Vittorio Messina è nato a Zafferana Etnea (Catania) nel 1946. Compie gli studi all’Accademia di Belle Arti e alla Facoltà di Architettura di Roma, città nella quale vive e lavora e dove, alla fine degli anni Settanta, esordisce nello spazio di Sant’Agata dei Goti – punto di incontro e luogo di sperimentazione della giovane arte di quegli anni, con “La Muraglia Cinese”, una mostra articolata intorno all’omonimo testo kafkiano.

Già con la “Muraglia” e con le mostre alla galleria “La Salita” di Roma (1982), e alla galleria Locus Solus di Genova (1983), il lavoro di Messina è orientato verso una forma di scultura ambientale dove scompare progressivamente l’uso di materiali organici e naturali. Così, passando per le mostre alla galleria Minini di Brescia (con Garutti nel 1985), al PAC di Milano, alla mostra “Il Cangiante” curata da Corrado Levi (1986), Messina espone le prime “celle” alla Moltkerei Werkstatt di Colonia e alla galleria Shimada di Yamaguchi (Giappone), veri e propri edifici costruiti con materiali seriali di uso edilizio, di solito autoilluminati con lampade industriali.

Nella sua ricerca l’artista ha elaborato ripetutamente questa iconografia come unità di riferimento, sinonimo della “stanza”, elemento base dell’architettura e in specie dell’edilizia urbana. Dalla metà degli anni Ottanta Messina, utilizzandone i materiali e i modi, ne ha messo in evidenza l’“abuso” consumato dall’arte in rapporto al degrado e alle tematiche ambientali e sociali in atto nelle periferie metropolitane.

Nel 1987, a Palazzo Taverna in Roma (Incontri Internazionali d’Arte), all’interno di un ciclo dove si succedono gli interventi di Maria Nordman, Bruce Naumann e Luca Maria Patella, Messina costruisce una “cella” e pubblica un testo, “Paesaggio con luce lontana”, dove affiora la tematica heisenberghiana dell’indeterminazione, già presente peraltro nella mostra “Spostamenti sulla banda del rosso” di Villa Romana (Firenze 1985). Da questo momento il lavoro di Messina si svolge con stringente continuità visionaria nel grande “Krater” esposto alla mostra “Europa Oggi” del Museo Pecci di Prato (1988), nell’installazione totale alla galleria Oddi Baglioni di Roma dello stesso anno, fino alla mostra “Aetatis suae” alla galleria Tucci Russo di Torino (1990), dove uno schermo televisivo fuori sintonia fa da contrappunto a una serie di cinque grandi nicchie, che svolgono con una sorta di “scrittura plastica” il tema della nominazione.

- [MATERIALE ELENCATO]:
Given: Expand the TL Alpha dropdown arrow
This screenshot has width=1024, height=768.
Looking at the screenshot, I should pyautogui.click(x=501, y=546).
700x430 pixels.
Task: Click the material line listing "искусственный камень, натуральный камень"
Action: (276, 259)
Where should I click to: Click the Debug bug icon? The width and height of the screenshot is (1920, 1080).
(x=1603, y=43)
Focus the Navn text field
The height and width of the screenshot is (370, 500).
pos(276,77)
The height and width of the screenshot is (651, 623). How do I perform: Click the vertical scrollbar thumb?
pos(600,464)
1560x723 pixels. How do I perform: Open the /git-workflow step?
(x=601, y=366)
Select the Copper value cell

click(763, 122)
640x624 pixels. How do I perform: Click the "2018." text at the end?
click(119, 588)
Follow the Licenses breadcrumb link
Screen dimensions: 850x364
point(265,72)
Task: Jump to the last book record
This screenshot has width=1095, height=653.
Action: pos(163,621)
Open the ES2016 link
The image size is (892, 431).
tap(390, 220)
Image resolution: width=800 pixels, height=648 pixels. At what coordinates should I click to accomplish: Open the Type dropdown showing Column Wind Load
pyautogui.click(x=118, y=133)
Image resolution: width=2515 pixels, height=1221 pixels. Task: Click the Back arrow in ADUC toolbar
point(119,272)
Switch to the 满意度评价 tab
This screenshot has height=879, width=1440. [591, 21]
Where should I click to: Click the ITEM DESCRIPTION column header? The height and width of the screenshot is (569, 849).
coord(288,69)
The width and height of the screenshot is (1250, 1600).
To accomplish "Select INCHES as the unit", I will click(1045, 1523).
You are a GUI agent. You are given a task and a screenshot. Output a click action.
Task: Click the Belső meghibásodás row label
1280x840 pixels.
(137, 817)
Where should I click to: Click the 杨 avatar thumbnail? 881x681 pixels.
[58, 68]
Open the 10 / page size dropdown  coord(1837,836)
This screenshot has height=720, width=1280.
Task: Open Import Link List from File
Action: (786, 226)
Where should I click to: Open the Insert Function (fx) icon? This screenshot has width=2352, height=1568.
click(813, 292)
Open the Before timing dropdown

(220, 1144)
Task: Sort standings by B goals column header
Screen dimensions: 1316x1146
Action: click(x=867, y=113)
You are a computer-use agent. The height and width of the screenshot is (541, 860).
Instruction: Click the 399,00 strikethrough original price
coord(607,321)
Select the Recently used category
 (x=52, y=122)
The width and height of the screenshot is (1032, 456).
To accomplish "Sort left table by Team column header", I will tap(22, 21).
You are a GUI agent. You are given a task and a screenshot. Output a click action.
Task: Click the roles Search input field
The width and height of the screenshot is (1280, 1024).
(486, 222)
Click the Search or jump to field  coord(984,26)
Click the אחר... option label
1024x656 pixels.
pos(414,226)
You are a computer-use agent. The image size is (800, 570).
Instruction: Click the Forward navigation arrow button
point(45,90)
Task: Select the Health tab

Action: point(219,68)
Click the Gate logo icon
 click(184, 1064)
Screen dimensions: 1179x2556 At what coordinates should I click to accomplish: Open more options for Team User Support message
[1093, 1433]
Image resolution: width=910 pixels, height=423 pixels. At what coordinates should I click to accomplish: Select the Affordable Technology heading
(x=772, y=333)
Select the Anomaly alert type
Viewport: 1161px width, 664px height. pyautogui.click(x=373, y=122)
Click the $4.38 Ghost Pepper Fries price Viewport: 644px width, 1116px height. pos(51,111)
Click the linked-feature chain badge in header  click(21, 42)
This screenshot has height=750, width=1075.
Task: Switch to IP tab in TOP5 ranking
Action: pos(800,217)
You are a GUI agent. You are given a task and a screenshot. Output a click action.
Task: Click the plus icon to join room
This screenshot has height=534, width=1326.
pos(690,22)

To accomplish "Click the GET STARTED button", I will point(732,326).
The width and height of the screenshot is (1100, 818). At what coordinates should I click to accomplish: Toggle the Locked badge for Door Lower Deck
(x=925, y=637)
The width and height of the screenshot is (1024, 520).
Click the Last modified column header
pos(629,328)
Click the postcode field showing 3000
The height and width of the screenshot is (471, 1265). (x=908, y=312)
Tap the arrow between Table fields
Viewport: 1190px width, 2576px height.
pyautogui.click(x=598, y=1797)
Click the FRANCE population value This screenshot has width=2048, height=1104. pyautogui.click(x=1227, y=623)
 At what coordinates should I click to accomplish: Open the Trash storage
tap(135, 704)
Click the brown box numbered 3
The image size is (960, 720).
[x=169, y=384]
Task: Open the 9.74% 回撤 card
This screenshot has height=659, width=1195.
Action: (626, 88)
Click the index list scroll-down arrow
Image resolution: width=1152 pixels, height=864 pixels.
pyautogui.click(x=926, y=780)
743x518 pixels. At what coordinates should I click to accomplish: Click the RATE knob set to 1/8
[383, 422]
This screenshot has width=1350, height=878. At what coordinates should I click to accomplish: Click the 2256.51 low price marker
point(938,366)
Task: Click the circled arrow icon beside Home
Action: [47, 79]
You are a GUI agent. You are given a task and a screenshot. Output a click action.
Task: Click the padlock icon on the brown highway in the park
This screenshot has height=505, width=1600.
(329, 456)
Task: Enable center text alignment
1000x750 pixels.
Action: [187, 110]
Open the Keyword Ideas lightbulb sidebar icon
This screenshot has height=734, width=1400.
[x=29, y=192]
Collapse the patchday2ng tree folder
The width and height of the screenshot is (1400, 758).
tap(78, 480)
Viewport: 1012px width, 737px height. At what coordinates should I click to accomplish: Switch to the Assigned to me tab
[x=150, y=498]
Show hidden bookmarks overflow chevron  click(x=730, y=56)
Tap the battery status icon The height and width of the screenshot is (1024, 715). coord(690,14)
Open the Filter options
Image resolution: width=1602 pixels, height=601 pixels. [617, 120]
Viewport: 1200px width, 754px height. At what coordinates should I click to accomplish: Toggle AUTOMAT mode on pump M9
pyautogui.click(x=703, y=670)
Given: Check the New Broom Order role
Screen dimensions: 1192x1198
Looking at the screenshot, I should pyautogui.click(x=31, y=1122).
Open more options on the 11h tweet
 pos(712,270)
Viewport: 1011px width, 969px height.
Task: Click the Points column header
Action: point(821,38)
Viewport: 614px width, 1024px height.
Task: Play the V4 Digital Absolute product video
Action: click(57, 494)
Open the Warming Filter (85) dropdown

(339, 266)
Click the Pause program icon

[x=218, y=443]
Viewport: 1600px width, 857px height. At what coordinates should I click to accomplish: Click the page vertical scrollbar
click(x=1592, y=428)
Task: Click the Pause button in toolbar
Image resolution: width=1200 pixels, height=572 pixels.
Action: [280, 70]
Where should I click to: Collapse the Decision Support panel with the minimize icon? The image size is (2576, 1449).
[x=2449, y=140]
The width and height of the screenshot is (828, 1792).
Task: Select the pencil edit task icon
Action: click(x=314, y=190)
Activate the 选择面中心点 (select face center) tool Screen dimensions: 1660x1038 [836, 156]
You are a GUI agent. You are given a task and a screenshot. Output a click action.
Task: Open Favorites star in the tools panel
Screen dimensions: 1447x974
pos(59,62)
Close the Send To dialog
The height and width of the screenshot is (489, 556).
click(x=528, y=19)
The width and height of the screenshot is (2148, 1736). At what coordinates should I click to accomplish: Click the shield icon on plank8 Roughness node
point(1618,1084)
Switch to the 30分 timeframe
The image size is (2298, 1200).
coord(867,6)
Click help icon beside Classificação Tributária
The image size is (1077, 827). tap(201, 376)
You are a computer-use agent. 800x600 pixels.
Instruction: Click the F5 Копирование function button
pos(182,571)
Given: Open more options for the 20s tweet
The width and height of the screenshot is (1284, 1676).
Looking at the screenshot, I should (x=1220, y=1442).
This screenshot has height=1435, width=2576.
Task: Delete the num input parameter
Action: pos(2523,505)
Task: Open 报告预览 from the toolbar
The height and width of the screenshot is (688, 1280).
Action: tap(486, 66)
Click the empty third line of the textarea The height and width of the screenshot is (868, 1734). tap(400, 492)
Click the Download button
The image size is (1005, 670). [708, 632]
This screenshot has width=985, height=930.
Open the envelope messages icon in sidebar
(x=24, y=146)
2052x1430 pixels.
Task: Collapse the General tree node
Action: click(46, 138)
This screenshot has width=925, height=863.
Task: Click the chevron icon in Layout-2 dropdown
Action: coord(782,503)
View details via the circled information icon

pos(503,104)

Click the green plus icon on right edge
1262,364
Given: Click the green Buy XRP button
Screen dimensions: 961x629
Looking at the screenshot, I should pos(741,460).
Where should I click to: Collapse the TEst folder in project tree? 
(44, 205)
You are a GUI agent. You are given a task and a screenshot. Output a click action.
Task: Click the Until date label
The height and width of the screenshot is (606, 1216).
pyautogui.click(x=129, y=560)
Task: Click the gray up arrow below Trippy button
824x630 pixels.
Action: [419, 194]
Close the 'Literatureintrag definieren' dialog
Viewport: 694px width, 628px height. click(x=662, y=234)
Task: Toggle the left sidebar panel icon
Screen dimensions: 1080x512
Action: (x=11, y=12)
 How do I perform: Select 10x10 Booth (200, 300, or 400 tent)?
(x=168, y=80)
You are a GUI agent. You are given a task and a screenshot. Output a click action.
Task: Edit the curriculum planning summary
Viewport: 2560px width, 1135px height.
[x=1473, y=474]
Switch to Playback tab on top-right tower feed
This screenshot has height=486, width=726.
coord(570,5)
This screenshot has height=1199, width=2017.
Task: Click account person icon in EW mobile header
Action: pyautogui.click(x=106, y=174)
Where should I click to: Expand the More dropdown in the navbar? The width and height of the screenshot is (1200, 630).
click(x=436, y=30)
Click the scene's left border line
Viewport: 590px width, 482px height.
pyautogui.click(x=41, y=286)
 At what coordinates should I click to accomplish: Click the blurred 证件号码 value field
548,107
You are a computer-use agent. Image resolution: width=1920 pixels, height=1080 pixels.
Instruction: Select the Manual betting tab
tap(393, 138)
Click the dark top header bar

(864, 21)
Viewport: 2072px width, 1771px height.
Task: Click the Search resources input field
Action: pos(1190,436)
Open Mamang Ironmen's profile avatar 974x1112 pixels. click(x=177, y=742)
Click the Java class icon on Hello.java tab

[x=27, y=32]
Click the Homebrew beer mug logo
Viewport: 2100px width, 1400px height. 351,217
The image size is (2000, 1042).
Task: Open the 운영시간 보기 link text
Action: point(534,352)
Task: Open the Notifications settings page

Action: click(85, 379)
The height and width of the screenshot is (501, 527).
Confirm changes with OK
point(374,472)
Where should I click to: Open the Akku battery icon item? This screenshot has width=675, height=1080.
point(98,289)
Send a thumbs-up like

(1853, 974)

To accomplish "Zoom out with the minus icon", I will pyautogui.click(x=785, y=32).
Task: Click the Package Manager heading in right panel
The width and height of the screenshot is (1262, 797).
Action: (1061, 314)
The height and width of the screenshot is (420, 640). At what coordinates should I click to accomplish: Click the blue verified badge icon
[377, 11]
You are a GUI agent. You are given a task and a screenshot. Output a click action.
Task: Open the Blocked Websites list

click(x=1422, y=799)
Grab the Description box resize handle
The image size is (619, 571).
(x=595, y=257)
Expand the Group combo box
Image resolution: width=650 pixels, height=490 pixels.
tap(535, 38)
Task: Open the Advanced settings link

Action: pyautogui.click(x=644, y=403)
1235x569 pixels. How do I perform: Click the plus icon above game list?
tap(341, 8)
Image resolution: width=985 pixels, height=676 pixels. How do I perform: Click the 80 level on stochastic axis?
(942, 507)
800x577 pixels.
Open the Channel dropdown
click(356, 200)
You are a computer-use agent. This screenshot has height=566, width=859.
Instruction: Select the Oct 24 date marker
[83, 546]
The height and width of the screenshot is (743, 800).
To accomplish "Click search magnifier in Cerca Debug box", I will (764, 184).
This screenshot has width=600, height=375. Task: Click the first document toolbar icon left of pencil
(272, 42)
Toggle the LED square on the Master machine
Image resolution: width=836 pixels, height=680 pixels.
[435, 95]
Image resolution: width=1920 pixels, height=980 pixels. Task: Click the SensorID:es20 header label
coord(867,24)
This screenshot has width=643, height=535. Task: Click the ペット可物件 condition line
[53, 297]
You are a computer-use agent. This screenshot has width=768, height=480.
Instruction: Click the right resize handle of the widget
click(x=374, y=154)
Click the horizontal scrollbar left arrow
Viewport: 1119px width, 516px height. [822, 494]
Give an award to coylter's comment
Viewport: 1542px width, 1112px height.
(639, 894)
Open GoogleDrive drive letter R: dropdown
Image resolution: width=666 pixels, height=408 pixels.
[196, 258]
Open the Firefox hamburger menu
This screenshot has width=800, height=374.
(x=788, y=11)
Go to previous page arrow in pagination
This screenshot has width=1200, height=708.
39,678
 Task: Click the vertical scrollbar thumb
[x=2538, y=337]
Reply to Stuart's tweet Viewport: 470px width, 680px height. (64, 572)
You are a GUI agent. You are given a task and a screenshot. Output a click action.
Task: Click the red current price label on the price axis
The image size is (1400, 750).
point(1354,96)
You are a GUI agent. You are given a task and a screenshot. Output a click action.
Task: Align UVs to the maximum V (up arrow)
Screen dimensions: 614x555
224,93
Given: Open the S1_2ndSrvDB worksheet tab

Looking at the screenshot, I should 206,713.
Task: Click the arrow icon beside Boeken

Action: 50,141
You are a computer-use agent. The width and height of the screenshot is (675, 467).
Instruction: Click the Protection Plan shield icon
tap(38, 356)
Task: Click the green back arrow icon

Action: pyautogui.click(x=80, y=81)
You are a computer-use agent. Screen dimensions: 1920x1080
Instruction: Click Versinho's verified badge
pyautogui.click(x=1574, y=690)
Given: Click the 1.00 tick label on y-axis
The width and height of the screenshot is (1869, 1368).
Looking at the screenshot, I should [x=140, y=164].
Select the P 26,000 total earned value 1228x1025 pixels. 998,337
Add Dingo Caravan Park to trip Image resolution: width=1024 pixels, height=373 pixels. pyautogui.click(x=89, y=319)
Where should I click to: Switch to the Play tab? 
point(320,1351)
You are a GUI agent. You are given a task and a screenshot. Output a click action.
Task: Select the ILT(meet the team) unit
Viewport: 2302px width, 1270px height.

- [ISTRUZIONI DA SEGUIRE]: Continua il testo su Vittorio Messina a partire dall'ultima frase riportata.

- [ESERCIZIO SVOLTO]:
Successivamente, dalla “cella” della galleria Minini, Brescia (1991), a quella del Kunstverein di Kassel (1991) e della galleria Victoria Miro (Londra 1992), ma anche della “Stanza per Heisenberg” (opera notturna per Edicola Notte, Roma 1991), come nelle 24 finestre della mostra “Lux Europae” di Edinburgh (1992), fino ai lavori del Castello di Girifalco, Cortona (con Thomas Schütte, 1993), l’opera di Messina si configura, con l’imprevedibilità e il disincanto di un vero e proprio cantiere metafisico. Un’idea, questa, che si sviluppa a partire dagli anni Novanta, nelle mostre al Kunstverein di Düsseldorf, alla Villa delle Rose, Bologna, alla National Galerie di Berlino, al Museo di Erfurt, al Museo di Leeds, fino alle grandi installazioni nei “Dialoghi” (Maschio Angioino e Castel dell’Ovo, Napoli, 2002), integrando una forma di mobilità e di precarietà radicali, all’immagine della città come organismo improprio e artificiale. Nella mostra “A village and its surroundings” (H. Moore Foundation, Halifax 1999) alcune installazioni includono l’uso di film-video nella prospettiva del “tableau vivant”, della “segnalazione” e del “controllo”. In “La discrezione del tempo 1” (Museo Ujazdovki, Varsavia, 2002), e in “Una città visibile”, (Modena, 2004), e poi ancora nelle “Cronografie, o della città verticale” (Cavallerizza Reale, Torino (2006), e in “Momentanea Mens”, (DKM Foundation, Duisburg 2009), lo spazio-tempo dell’habitat umano tende a espandersi ulteriormente, fino alla dilatazione estrema di “Hermes”, un’opera della durata di 72 ore, divisa in 9 “Capitoli”, nata dall’elaborazione di un film di 42 minuti primi in formato 8 mm del 1970 (Insel Hombroich, 1970/2008). Infine, nella mostra alla Galleria Guidi di (Roma, 2011), come nelle opere al MACRO (“Eighties are Back”, Roma 2011) e nella mostra con Thomas Schütte alla Villa Massimo (Roma 2011), Messina rafforza la componente tautologica del suo lavoro e avvia una nuova riflessione sulle forze e le dimensioni dello spazio reale.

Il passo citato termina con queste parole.